On the other hand, the 7s (or other numbers) form predictable patterns, making them easy to compute, without computing the entire modified multiplication table.

 — Vernon, Apr 23 2016

Fermat Factoring Factoid Fermat_20Factoring_20Factoid
As mentioned in the main text. [Vernon, Apr 23 2016]

Modified Multiplication Tables http://www.nemitz.n...rnon/mod64mults.png
As mentioned in the main text. [Vernon, Apr 23 2016]

This is an utterly sane proposal, and I vote for immediate implementation, albeit without the headphones.
 — Toto Anders, Apr 23 2016

You're gonna need a bigger margin.
 — MaxwellBuchanan, Apr 23 2016

Did anybody make a Cliff's Notes version?
 — RayfordSteele, Apr 23 2016

 Ow. Cool, but ow.

Can you flit with numbers like that without paper or anything Vernon?
I kind of get it. Makes my head hurt.
 — 2 fries shy of a happy meal, Apr 24 2016

 wait... no I don't get it.

ow
 — 2 fries shy of a happy meal, Apr 24 2016

 [2fries], I tried to explain the Idea clearly, but understanding basic algebra is essential. One thing about multiplying algebraic terms might be helpful, if you didn't know it already, can be demonstrated this way: 4y+1 multiplied by 4z+1 works just like ordinary 2-digit multiplication like 41 (or 40+1) times 41 (or 40+1) ---you get this: 1+40+40+1600, each is a partial product, and then you add those partial products. But algebraic partial products can't always be added together, so: 1+4y+4z+16yz --all you can do here is try to organize the partial products neatly: 16yz+4y+4z+1 (it is standard to put the most- complicated term first, and the simplest term last)

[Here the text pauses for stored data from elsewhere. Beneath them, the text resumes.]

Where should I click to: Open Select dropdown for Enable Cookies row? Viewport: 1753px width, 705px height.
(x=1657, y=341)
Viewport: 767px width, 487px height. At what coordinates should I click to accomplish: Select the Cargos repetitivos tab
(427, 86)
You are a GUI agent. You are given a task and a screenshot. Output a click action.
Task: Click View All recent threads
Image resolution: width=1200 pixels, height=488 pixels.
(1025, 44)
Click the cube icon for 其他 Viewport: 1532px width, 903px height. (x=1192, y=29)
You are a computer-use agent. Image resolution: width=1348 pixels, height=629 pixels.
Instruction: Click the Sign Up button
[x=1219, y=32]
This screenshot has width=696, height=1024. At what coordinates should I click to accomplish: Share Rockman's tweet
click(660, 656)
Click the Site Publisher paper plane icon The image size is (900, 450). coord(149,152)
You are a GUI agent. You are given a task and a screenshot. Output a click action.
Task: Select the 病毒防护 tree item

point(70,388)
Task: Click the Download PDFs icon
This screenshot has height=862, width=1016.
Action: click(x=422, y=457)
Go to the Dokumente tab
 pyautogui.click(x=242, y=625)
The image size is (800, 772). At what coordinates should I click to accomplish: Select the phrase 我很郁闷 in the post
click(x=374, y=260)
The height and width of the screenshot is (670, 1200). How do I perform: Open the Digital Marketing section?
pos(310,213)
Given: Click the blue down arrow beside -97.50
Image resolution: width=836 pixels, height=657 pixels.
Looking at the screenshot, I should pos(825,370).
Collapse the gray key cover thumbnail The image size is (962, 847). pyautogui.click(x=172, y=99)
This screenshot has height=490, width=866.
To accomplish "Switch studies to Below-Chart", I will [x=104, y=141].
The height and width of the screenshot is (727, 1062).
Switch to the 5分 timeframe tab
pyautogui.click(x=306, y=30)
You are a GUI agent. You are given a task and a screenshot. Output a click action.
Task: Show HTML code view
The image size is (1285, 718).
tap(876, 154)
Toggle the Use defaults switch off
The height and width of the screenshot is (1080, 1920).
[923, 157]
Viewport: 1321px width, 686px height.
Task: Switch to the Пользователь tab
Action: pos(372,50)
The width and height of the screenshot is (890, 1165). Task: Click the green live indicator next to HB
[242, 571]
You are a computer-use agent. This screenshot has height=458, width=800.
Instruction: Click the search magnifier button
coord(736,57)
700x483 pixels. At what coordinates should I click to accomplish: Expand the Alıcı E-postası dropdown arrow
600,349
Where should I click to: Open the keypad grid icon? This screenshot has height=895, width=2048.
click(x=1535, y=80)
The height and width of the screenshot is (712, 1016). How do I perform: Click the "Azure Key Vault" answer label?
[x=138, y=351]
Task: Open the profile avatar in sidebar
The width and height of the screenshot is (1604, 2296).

 Also, any time you see something like this: {8z+9 which equals 8z+8+1 which equals 8(z+1)+1}, part of that last thing, 8(z+1), refers to multiplying 8 times z+1, equivalent to the 8z+8 in the middle part of the enbraced text.

In reviewing the main text, I noticed that a bit more explanation was needed in the vicinity of the first multiplication table. Perhaps that will help.
 — Vernon, Apr 24 2016

 I think I understand it except for the "fly in the ointment" part. I read through the rest but didn't see what that was supposed to be. Maybe I just wasn't paying sufficient attention.

The other part I didn't understand is how this is slow (i.e. not a danger to encryption).
 — notexactly, Apr 24 2016

Holy shit. Just holy shit.
 — blissmiss, Apr 24 2016

[notexactly], the number of tests (to find a factor) goes down by using exponentially larger base-values (8, 16, 32, 64, ...) but goes up as the number of tests to try per base- value exponentially goes up (in the example, the number of 7s keeps doubling). It basically balances out, leaving us with performing too many tests to be practical, for encryption-level composite numbers.
 — Vernon, Apr 24 2016

Is this the "New Math"?
 — whatrock, Apr 24 2016

I guess when I commented earlier I didn't understand that the two parts that I didn't understand were the same part.
 — notexactly, Apr 25 2016

Maybe this would be better as a Youtube or chalkboard demo.